Start of INPUT
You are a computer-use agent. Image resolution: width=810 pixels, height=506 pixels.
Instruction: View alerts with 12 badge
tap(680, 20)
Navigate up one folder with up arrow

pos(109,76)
End of INPUT
Start of INPUT
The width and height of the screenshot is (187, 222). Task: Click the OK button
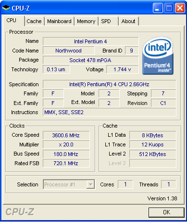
End of INPUT
■ **WHAT IS BEING ASKED**: Every line of the data above that contains the word "height" should be counted; please give the total alone.

■ **RESULT FOR THIS EXERCISE**: 2